The Nigerians are quasi-heroes. The Nigerians are rough men, living in a state of nature, Rousseauians. They take, they kill, they eat, they screw. They live with the Prawns and they exploit the Prawns, in short, they are bad to the Prawns. However, they exist as a contrast to Wikus and the MNU (the UN, I suppose people are starting to get that by now) in that, even as criminals, they have not the desire nor wherewithal to even consider exterminating anyone.
Wikus stands for all Northern Europeans who ever tried to impose a clean, efficient and terrible system on an unclean and inefficient (and dark skinned) world. Wikus is a good Nazi who is doing what the organization has told him to do, is advancing in his job, and is perfectly and violently racist.
The whole genius of the Wikus character comes out in the juxtaposition of the “abortion” scene with the “little prawn” scene at the Johnson shack. Wikus, the white man, is in charge. He has just killed dozens of baby prawns in the name of efficient control of the population of undesirables. You can see Nazism all over that scene. Then, in front of the shack, the black soldier says “do you want me to kill this one, too?” and the white man has to condescendingly explain the convoluted, irrational morality of the UN to the black man. The black soldier is not indoctrinated with the irrationality of “embryo fair game, child off limits” and simply sees it all as a job.
This is absolutely devastating commentary on the actions of the UN toward dark-skinned ethnic groups. Wikus isn’t exactly a Nazi, in the same way that modern European meddlers in the 3rd world aren’t *exactly* Nazis…they only kill unborn undesireables.
The Nigerians may be bad, but they’re not after exterminating anyone. The film is pointing out that no one (not even a violent criminal) is as dangerous as *a true believer*, especially a Dutch one. Bravo! Someone has actually studied 20th century history.

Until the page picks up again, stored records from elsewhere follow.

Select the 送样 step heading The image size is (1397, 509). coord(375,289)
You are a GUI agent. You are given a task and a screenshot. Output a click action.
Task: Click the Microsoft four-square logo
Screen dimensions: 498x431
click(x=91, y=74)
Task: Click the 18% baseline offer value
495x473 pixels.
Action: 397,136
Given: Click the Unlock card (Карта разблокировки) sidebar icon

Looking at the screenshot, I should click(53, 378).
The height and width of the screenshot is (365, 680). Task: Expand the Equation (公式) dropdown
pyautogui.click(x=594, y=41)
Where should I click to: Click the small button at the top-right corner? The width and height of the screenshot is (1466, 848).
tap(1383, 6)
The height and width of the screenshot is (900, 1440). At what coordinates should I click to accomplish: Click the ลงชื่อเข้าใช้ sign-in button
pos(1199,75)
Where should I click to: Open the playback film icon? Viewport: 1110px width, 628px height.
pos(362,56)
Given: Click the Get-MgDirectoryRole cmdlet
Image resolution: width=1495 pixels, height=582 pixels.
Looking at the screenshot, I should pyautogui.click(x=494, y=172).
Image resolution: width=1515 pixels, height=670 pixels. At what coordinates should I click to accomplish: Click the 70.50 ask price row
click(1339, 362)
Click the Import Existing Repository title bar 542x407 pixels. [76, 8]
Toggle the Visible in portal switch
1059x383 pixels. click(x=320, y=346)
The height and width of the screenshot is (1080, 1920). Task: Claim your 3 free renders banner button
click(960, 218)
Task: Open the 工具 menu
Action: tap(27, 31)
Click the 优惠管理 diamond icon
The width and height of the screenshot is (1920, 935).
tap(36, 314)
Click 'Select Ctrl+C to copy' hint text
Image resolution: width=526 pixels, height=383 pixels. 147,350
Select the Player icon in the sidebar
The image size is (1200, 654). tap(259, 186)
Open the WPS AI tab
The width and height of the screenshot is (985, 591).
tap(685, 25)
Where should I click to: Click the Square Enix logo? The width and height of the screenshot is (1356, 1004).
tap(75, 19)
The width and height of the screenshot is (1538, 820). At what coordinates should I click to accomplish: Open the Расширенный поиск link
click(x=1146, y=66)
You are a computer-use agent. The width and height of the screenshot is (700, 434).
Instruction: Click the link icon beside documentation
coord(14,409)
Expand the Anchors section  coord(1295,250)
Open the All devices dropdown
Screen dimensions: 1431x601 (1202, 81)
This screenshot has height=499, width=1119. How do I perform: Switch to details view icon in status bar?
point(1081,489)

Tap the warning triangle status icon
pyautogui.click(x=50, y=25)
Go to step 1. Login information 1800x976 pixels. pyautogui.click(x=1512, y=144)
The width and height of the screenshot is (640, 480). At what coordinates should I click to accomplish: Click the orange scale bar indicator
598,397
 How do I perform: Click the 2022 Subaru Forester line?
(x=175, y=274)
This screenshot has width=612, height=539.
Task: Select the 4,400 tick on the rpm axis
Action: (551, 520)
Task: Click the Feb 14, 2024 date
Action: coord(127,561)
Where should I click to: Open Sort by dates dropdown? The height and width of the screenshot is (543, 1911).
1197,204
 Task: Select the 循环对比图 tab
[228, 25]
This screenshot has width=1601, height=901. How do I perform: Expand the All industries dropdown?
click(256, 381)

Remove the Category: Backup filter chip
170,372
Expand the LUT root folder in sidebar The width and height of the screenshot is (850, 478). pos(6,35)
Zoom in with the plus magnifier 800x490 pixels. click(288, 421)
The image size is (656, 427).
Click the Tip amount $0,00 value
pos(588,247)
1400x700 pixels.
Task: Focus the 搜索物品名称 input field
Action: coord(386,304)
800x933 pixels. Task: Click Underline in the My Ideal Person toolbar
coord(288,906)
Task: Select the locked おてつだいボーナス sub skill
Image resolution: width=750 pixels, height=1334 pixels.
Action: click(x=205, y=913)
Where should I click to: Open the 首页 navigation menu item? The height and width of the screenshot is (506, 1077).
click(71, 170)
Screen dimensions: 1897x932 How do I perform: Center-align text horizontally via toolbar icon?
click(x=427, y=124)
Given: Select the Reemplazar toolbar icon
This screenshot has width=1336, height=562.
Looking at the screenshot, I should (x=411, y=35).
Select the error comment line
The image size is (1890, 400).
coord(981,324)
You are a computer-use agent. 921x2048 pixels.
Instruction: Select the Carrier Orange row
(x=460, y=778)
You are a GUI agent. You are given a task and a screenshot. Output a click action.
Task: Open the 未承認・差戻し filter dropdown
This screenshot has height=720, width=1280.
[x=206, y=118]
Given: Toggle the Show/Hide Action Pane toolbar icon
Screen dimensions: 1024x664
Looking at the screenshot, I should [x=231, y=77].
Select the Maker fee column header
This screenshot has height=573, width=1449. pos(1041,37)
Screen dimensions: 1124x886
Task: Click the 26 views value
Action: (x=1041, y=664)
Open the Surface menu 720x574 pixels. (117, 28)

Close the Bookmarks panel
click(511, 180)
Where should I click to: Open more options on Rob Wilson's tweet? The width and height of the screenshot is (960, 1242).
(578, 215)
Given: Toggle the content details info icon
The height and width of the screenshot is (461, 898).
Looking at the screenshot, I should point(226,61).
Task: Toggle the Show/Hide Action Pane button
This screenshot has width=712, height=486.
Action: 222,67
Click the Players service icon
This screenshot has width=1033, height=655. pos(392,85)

The other cool thing about the movie is that it casts the slum dwellers as “workers without leadership”…not as defects, but as creatures denied their rightful order. The intimation is that these creatures, in their proper context can “reach the stars”. Ergo, actual slum dwellers are not defective humans, but humans without effective leadership and without context. It points out the capriciousness of all racism: If your tribe had the same history this other tribe had, your positions would be reversed.
All in all, glorious commentary on the 20th century.
Flame away.
This movie showed that we as a race are all basicaly the same, do what ever you want to against those who are not the same as you.
We need to learn to be more understanding of our differences.